[INSTRUCTIONS FOR THE TASK]: At the line that includes "For every named", begin writing out the entries below exactly, and continue through the last line without adding anything.

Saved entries
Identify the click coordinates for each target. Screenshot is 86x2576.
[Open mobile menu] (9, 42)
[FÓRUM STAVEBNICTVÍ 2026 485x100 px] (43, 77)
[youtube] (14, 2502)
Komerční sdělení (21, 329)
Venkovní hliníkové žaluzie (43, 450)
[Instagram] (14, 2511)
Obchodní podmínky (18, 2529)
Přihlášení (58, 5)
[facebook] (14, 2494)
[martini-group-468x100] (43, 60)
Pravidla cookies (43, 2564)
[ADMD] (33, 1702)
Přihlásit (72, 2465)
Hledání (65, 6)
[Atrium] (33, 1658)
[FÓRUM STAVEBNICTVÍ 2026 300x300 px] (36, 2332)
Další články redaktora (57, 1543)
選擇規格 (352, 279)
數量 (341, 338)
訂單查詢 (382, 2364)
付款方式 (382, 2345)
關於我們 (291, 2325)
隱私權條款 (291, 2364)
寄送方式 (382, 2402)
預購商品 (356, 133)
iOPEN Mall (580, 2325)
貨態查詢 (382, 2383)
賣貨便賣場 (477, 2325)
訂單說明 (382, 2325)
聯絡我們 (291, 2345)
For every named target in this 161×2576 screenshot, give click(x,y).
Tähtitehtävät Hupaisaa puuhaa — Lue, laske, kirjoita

[RESULT OF THIS EXERCISE]:
For every named target in this 161×2576 screenshot, give click(x,y).
Tähtitehtävät Hupaisaa puuhaa — Lue, laske, kirjoita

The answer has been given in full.